:: What is expected ::
Look through the data below, and copy each line that carries the word "computer".

(Records from a data source)
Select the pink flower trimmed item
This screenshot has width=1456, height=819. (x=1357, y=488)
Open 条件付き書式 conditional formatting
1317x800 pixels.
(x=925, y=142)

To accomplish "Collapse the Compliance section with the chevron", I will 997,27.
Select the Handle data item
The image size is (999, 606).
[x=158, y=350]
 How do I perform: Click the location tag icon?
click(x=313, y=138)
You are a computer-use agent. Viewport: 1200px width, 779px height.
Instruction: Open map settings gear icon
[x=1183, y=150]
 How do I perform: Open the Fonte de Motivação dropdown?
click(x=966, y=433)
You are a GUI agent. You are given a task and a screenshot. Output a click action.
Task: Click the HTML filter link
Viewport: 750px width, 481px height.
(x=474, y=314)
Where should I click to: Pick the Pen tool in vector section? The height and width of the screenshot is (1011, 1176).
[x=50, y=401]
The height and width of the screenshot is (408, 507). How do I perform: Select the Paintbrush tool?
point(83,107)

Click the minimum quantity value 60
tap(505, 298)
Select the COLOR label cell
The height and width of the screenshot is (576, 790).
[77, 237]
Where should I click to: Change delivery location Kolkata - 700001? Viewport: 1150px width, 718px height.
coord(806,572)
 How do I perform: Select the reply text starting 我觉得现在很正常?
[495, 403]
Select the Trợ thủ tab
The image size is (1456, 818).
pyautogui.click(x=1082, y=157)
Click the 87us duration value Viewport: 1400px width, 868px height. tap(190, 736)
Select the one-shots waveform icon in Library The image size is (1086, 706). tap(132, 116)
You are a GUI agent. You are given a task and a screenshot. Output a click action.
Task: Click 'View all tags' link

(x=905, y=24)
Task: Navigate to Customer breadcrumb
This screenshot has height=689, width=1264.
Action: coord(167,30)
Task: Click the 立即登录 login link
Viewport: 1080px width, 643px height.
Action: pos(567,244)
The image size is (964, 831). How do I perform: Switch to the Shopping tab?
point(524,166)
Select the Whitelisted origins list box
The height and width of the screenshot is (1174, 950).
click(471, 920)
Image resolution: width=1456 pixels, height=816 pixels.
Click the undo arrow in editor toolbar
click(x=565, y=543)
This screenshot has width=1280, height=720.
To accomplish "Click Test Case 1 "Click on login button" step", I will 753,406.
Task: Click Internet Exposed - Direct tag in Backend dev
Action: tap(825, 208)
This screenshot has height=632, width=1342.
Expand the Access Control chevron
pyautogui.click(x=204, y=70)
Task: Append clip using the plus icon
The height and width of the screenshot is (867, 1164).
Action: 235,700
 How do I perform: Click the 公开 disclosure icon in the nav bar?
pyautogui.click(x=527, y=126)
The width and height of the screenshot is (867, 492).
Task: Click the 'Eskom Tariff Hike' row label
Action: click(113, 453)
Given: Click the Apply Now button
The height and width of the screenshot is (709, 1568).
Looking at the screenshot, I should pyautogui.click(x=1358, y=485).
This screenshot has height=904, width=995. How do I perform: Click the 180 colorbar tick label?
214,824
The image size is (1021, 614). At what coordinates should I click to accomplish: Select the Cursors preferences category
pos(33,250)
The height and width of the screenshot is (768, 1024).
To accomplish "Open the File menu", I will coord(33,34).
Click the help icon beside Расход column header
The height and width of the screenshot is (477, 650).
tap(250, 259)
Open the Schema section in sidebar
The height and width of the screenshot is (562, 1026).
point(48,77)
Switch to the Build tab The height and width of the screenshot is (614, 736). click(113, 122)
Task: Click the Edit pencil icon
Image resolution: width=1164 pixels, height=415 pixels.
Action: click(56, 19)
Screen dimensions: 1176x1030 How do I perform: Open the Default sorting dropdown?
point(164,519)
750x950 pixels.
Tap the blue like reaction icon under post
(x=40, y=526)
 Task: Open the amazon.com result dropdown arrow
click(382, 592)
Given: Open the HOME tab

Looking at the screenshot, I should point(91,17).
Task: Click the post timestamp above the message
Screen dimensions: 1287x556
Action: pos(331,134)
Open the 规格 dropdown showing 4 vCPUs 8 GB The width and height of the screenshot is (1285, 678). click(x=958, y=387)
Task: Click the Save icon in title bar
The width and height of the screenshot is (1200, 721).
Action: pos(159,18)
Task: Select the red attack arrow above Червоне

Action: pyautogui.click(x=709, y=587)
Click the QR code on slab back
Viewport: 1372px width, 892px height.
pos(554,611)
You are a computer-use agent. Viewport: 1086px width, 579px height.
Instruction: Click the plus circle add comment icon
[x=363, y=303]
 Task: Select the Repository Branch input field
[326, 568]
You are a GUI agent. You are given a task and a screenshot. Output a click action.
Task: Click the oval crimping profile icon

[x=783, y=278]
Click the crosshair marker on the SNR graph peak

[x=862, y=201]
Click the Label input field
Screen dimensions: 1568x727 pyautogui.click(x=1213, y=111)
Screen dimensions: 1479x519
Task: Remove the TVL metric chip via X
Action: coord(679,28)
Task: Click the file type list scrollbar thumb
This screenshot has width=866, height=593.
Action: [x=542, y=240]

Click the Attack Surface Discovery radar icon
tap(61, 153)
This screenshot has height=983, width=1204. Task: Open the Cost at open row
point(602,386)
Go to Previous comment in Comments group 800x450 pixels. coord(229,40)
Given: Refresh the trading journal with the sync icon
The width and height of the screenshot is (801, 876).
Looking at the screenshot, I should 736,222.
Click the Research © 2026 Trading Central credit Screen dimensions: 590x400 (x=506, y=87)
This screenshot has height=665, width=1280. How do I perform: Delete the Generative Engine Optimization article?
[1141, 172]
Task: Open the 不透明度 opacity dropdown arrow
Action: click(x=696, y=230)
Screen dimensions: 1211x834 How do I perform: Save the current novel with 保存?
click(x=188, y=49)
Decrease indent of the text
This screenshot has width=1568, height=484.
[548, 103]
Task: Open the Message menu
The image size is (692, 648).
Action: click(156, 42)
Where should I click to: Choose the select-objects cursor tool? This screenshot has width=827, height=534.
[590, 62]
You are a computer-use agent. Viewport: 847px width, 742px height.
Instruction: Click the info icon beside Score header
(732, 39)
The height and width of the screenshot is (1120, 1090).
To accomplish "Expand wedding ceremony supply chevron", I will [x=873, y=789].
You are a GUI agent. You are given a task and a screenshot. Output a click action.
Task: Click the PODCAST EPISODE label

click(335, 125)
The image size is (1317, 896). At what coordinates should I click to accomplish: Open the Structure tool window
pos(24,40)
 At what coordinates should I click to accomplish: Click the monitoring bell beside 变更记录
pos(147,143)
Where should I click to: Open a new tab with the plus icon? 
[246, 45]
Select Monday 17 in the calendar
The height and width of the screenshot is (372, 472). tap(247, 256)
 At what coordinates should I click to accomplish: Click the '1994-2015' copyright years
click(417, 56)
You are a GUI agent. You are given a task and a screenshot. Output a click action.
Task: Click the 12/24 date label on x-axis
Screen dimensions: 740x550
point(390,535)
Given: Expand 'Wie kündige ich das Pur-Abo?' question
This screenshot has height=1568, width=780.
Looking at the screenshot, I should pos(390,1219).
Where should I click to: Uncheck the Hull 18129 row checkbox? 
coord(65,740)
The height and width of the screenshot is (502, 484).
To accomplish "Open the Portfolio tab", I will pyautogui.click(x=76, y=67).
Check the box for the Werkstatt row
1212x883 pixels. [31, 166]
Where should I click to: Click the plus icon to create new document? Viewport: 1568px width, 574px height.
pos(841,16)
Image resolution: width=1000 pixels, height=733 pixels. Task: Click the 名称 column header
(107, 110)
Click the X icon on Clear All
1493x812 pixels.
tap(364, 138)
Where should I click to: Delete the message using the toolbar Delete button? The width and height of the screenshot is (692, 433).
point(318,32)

:: Solution to this problem ::
You are a computer-use agent. Viewport: 1200px width, 779px height.
You are a computer-use agent. Viewport: 1086px width, 579px height.
You are a computer-use agent. Viewport: 847px width, 742px height.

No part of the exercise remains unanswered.